* _Excerpt provided_:
The issue of nuclear weapons, their development, proliferation, and counter-proliferation have continually been discussed from the first launch of an a-bomb. The topic itself is controversial and sensitive at the same time because it touches upon themes that include national security, wars, foreign and domestic policy, etc. There are various reasons why states acquire nuclear weapons: these weapons are seen as a security tool, they serve national interests of a state and they can symbolize the state and its identity. Although such use of nuclear weapons and weapons of mass destruction (WMD) seems reasonable to some, it should be noted that deterrence and containment do not always work, and a state’s security can be easily compromised even if it possesses a large nuclear arsenal. One of the most prominent examples is the 9/11 terrorist attack. Since terrorists are not regarded as a military force belonging to any state and are not linked to particular states, nuclear weapons have little chance of providing security to states that are targets for terrorists. The expansion of a nuclear arsenal in any state leads to the same expansion by other states; therefore, the number of nuclear weapons may double or triple, but the state and its international security remain vulnerable. Thus, counter-proliferation strategies and policies need to be developed to avoid a war involving WMD or at least reduce the damage to the lowest level. In this paper, I will address the following questions: why do states create and purchase nuclear weapons, and what implications exist for counter-proliferation efforts?

WMD can be a useful tool of deterrence and containment, but their potential is so catastrophic that the only efficient strategy against a possible mass-destructive war would be the implementation of ambitious and well-supported counter-proliferation programs and policies. However, the number of nuclear weapons will grow as states create nuclear weapons not only for their defense but also because the weapons serve the national interests of the country.

Why Do States Acquire Nuclear Weapons?

* _Data extract_:
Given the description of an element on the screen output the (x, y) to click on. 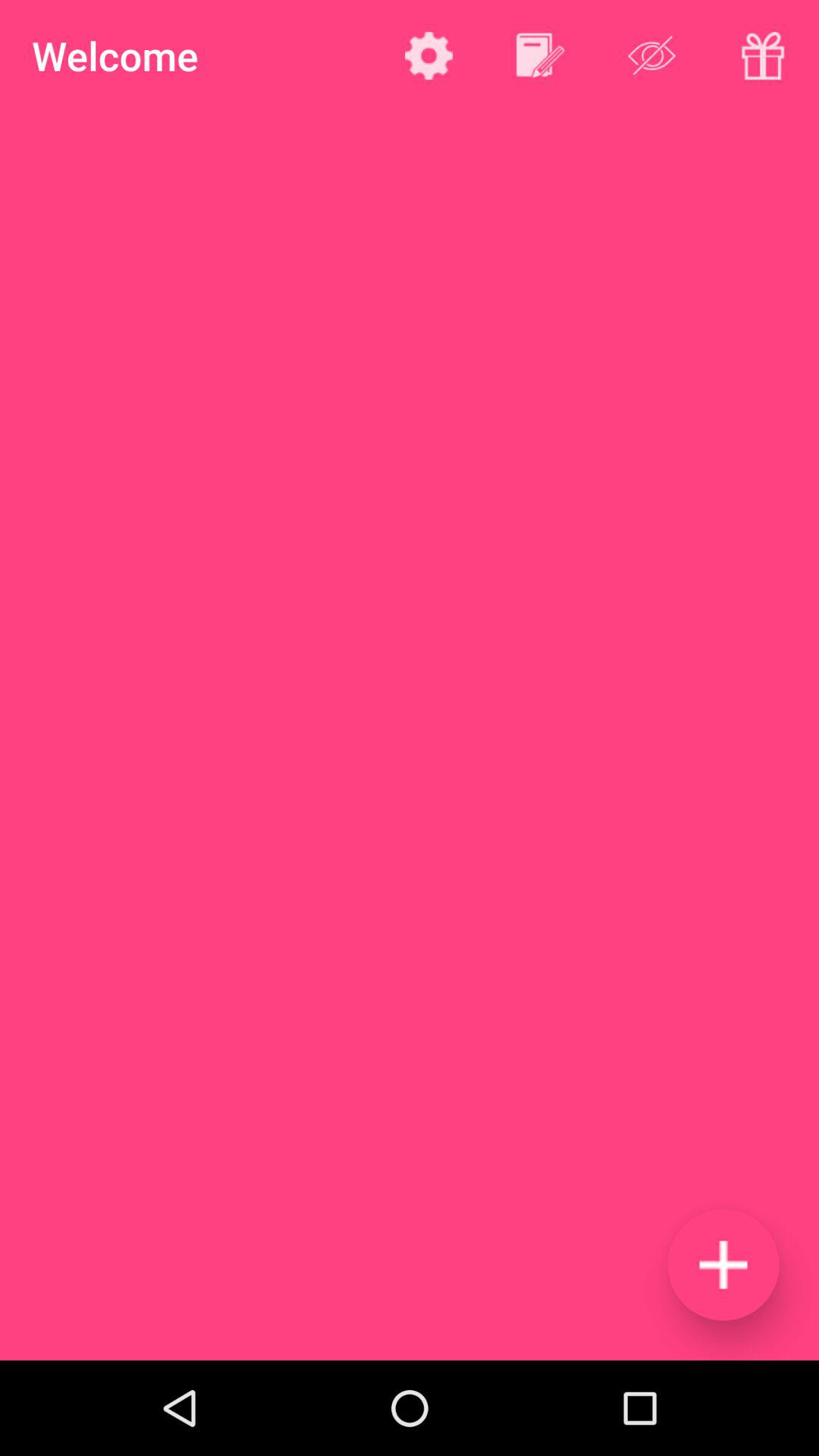
opens a gift menu (763, 55)
Given the description of an element on the screen output the (x, y) to click on. 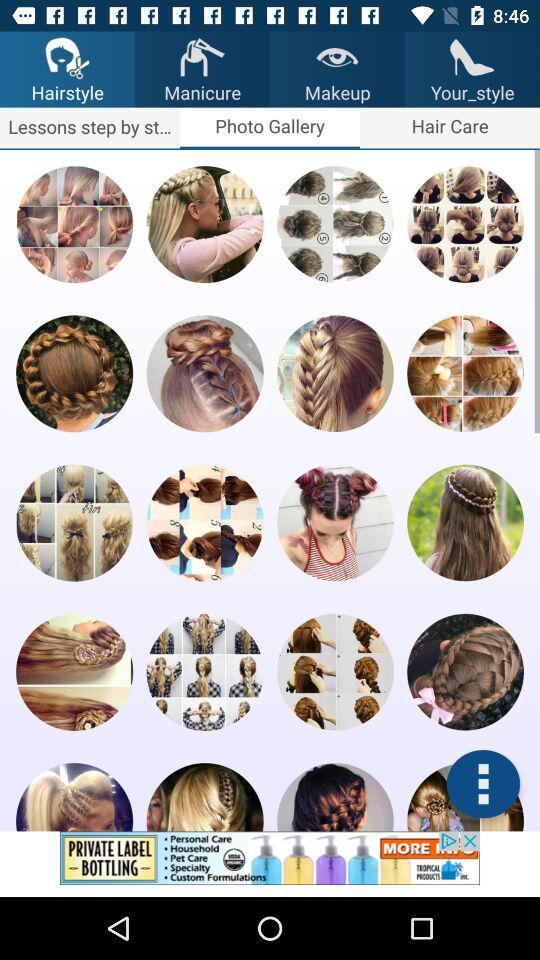
open image (465, 373)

* _Instructions_:
**a)** Answer these questions about the text on nuclear weapons:
(i) Which event does the text name as one of the most prominent examples of deterrence and containment failing?
(ii) What does the expansion of a nuclear arsenal in any state lead to?
(iii) What does the text call the only efficient strategy against a possible mass-destructive war?
**b)** In the text on nuclear weapons, rewrite the passage from "WMD can be a" up to and including "of the country.", replacing "catastrophic" with "devastating".
Rely solely on the text about nuclear weapons when responding.

* _Worked solutions_:
**a)**
(i) The 9/11 terrorist attack.
(ii) The same expansion by other states.
(iii) The implementation of ambitious and well-supported counter-proliferation programs and policies.

**b)**
WMD can be a useful tool of deterrence and containment, but their potential is so devastating that the only efficient strategy against a possible mass-destructive war would be the implementation of ambitious and well-supported counter-proliferation programs and policies. However, the number of nuclear weapons will grow as states create nuclear weapons not only for their defense but also because the weapons serve the national interests of the country.